Saved data entries

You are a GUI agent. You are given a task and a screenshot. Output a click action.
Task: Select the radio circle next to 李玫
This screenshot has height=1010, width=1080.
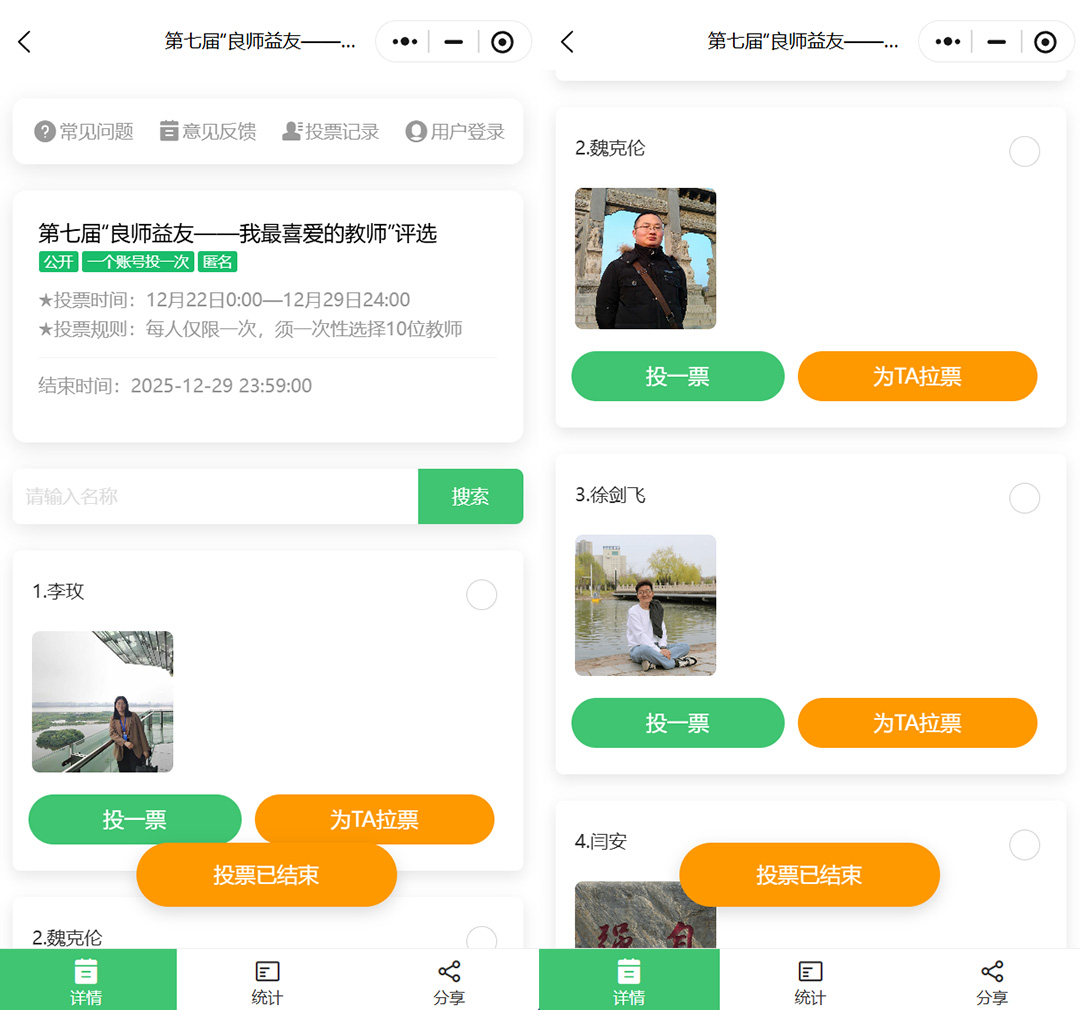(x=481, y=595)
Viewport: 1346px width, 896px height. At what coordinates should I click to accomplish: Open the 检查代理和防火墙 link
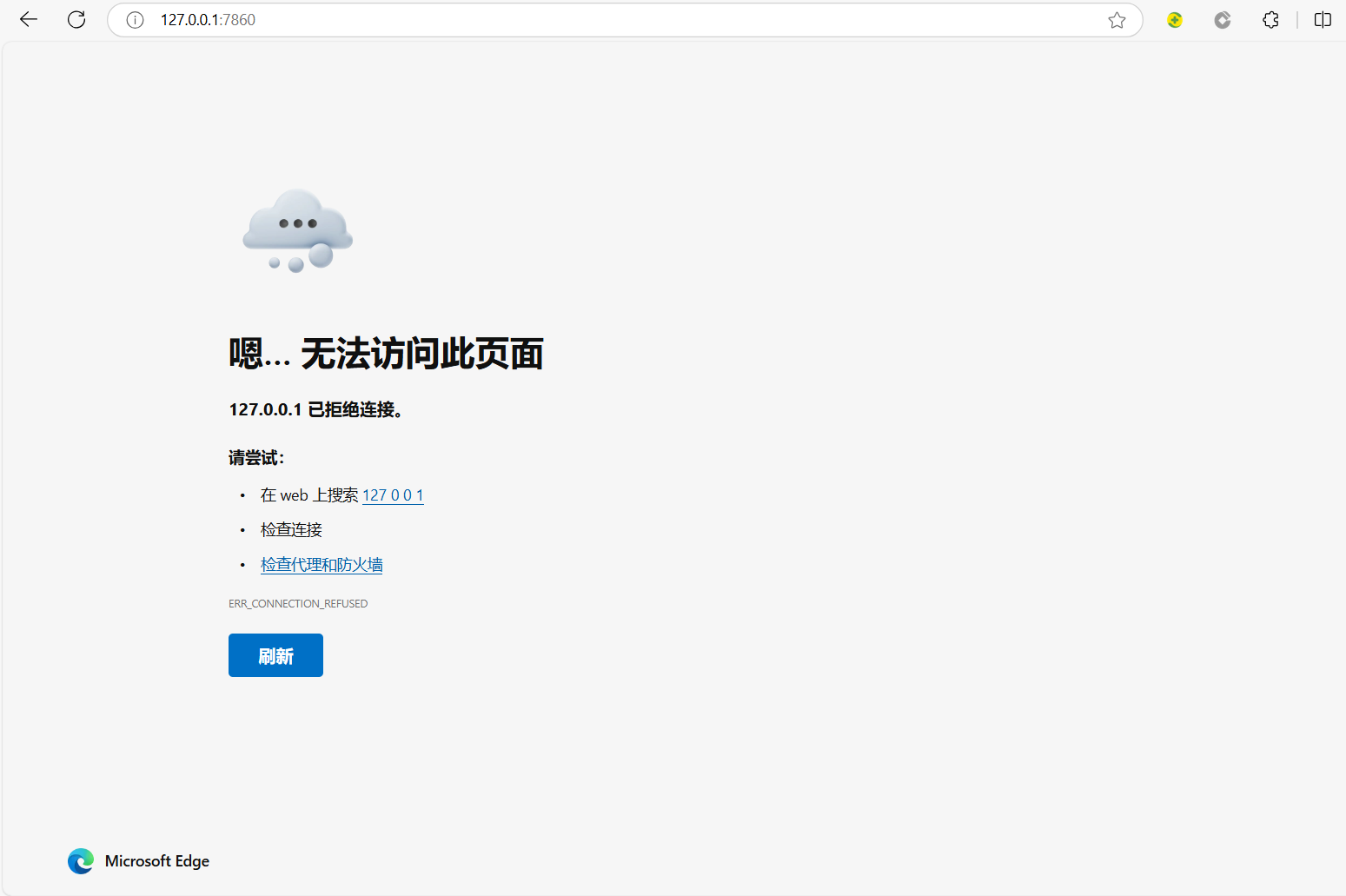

--

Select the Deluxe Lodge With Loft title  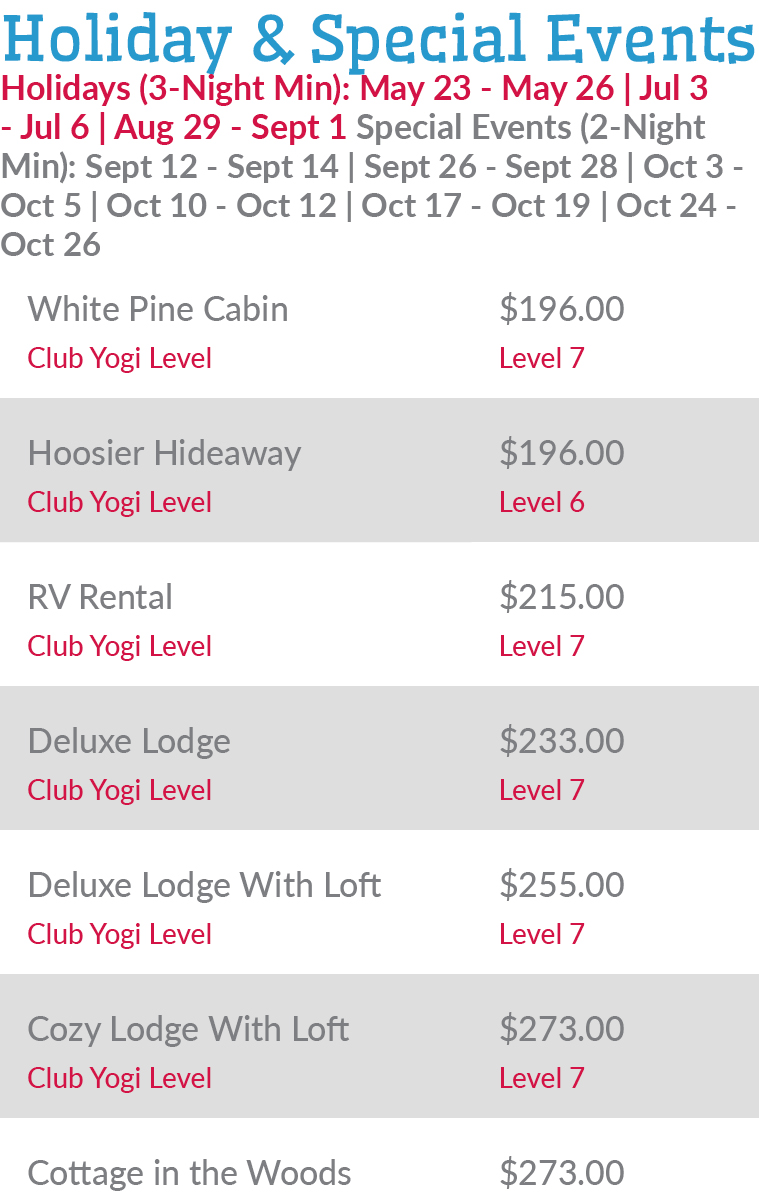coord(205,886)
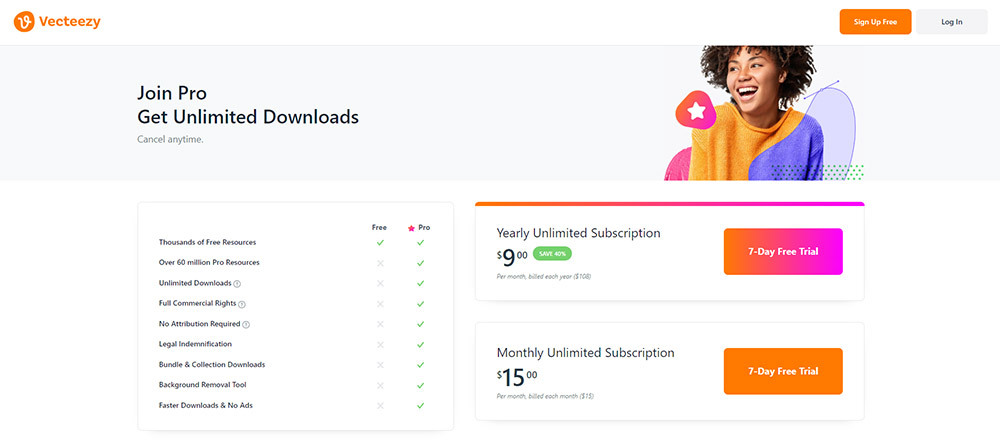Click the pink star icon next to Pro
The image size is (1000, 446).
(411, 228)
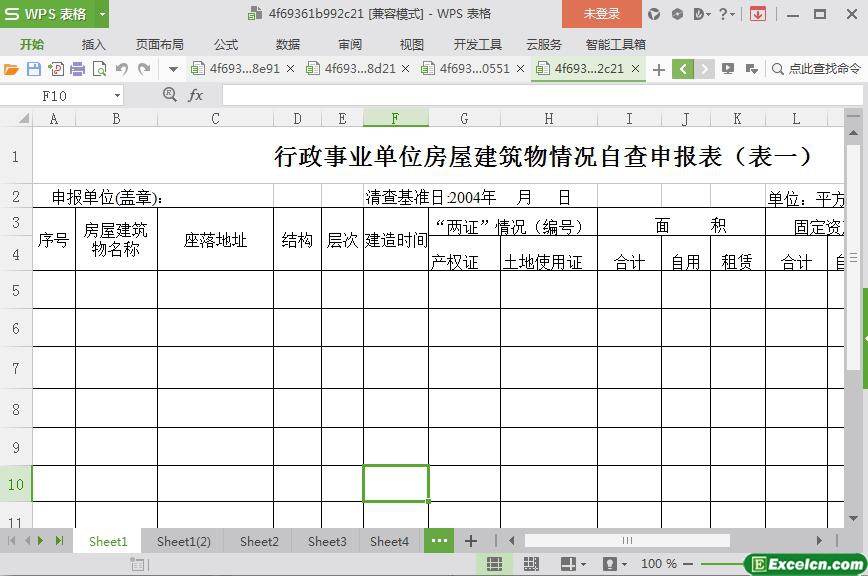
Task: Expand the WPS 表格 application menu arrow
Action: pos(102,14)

• _Task brief_: From the line holding "This screenshot has height=1010, width=1080." to the line holding "Viewport: 1346px width, 896px", both included, retype the entries above exactly and drop the pictures.

• _Result_:
This screenshot has height=1010, width=1080.
(x=481, y=595)
Viewport: 1346px width, 896px height. At what coordinates should I click to accomplish: Open the 检查代理和防火墙 link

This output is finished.